A Aliança Patriótica para a Mudança conseguiu quebrar a hegemonia de 61 anos do Partido Colorado à frente do governo do Paraguai, nas eleições de domingo. Com 40,82% dos votos, o ex-bispo Fernando Lugo elegeu-se presidente, batendo a candidata oficialista Blanca Ovelar (30,72% dos votos) e o general Lino Oviedo (21,98%), que liderou uma dissidência do Partido Colorado.
Fernando Lugo elegeu-se prometendo fazer profundas reformas políticas, sociais e econômicas no Paraguai. No início de sua campanha eleitoral, apresentou-se como um reformista radical, em tudo semelhante a Hugo Chávez, Evo Morales e Rafael Correa. Afirmava, por exemplo, que exigiria do governo brasileiro a revisão do Tratado de Itaipu, por considerar que seus termos espoliam o Paraguai de sua principal riqueza. Também anunciou uma reforma agrária que, na prática, significaria a expulsão de grande parte dos fazendeiros brasileiros - os brasiguaios - que há décadas se instalaram na faixa de fronteira.
No domingo, já como presidente eleito, seu discurso havia perdido a virulência inicial. Quanto ao Brasil, afirmou que fará “uma aproximação amistosa, no marco de um relacionamento sério e de respeito recíproco.

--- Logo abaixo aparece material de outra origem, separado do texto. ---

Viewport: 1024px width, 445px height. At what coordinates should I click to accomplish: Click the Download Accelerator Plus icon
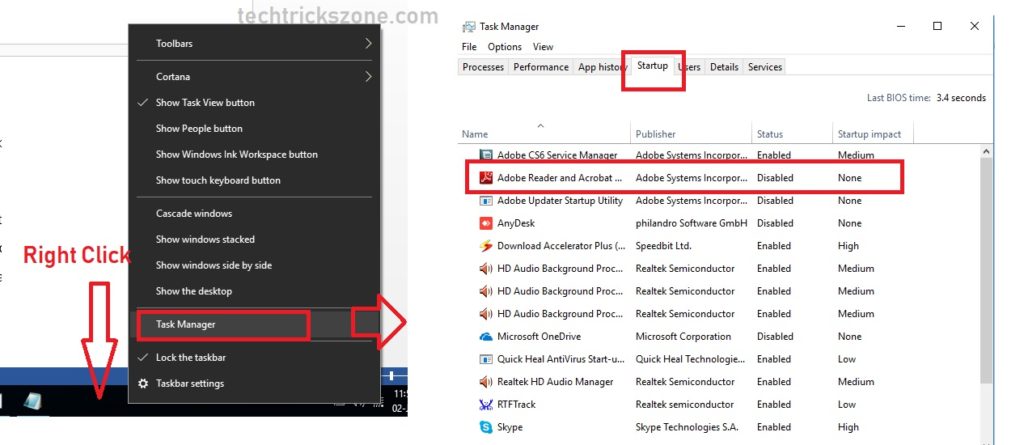click(x=486, y=246)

Não guardamos o menor sentimento de confrontação em relação ao país irmão”. Sobre a reforma agrária, esclareceu que fará, inicialmente, um cadastro das terras e tratará de regularizar sua posse, não pretendendo expulsar os brasileiros que lá se instalaram. Também afirmou que as reformas que pretende fazer na estrutura do Estado paraguaio serão apenas iniciadas, pois os cinco anos de seu mandato não seriam suficientes para completá-las.
O tom agora moderado de Fernando Lugo é uma conseqüência natural da correlação de forças políticas evidenciada pelo pleito de domingo. A Aliança Patriótica para a Mudança tirou o Partido Colorado do poder, mas não obteve maioria suficiente para promover reformas radicais. A Aliança, na verdade, é uma coalizão feita sob medida para ganhar as eleições, não para governar. Ela é composta por 9 partidos políticos e 20 movimentos sociais, cobrindo um espectro ideológico que vai da centro-direita à extrema esquerda. O elemento mais poderoso desse conglomerado é o Partido Liberal Radical Autêntico, de centro, presidido por Federico Franco, que se elegeu vice-presidente. E, para Franco, as reformas terão de ser feitas aos poucos, sem sobressaltos, pois “o Paraguai não está preparado para uma esquerda ao estilo de Hugo Chávez”. O próprio Lugo reconhece que seu socialismo se distancia do de Chávez, Evo Morales, Rafael Correa e Daniel Ortega. Seu modelo, afirma, é semelhante ao do moderado presidente uruguaio, Tabaré Vázquez.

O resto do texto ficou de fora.